ГЛАВА 17
В октябре произошло событие, всполошившее весь двор, а за ним и Москву — супруга государя Мария Нагая родила сына. Мария, счастливая, но еще не хворая после родов, держит плачущего младенца на руках, ждет, когда поглядеть сына придет сам государь. А вокруг нее хлопочут уже окрыленные, светящиеся от радости родичи. Афанасий Нагой тискает за плечи брата Федора, ставшего дедом, и приговаривает тихо:
— Теперь мы сильны! Сильны, братец…
Иоанна приносят на носилках, и все окружение Марии тут же отступает в стороны, клонит головы. Она сама, держа на руках уснувшего младенца, с улыбкой глядит на мужа, ожидая его похвалы или теплого слова. Но царь с холодным безразличием взирает на завернутого в пеленки сына, еще одного наследника, появившегося на закате его жизни. Однако Иоанн поздравляет супругу, целует ее в лоб, спрашивает о здоровье.
— Дмитрием назовем, — вновь взглянув на новорожденного, заключает Иоанн.
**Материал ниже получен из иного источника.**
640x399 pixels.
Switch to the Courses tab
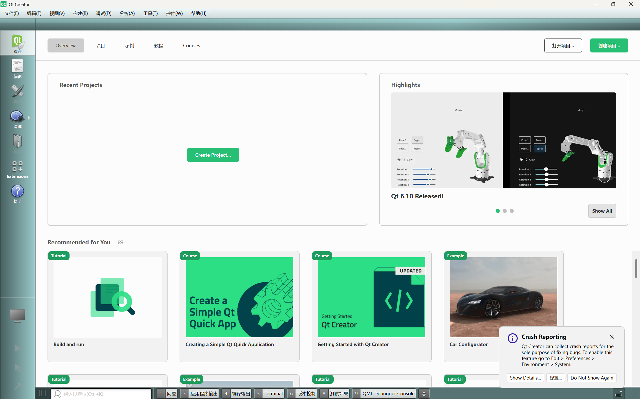[x=191, y=45]
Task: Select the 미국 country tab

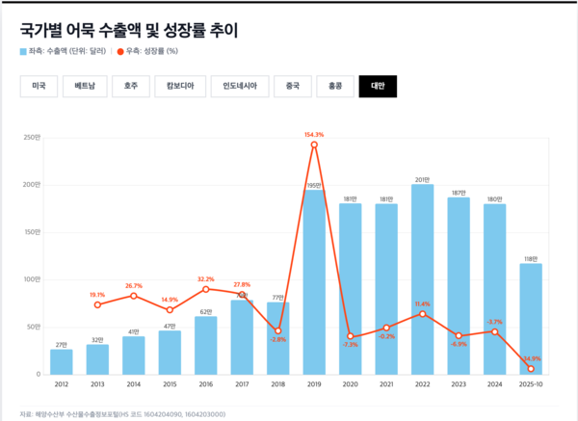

Видимо, он решил назвать последнего своего отпрыска в честь первенца, родившегося тридцать лет назад и так же названного Дмитрием. Прежде чем покинуть покои жены, Иоанн все же дотронулся до головки сына, улыбнувшись краем губ, огладил его сморщенное крохотное личико. Мария с великой радостью наблюдала за мужем, но затем улыбка сошла с ее губ — непонятно почему, но она взглянула иначе на происходящее: едва живой отец, передвигающийся теперь только на носилках, и только появившийся на свет сын, росток новой жизни, коего отец навряд ли успеет взрастить. И от этого сердце словно сжалось в тиски, до того стало печально за обоих, да и за себя…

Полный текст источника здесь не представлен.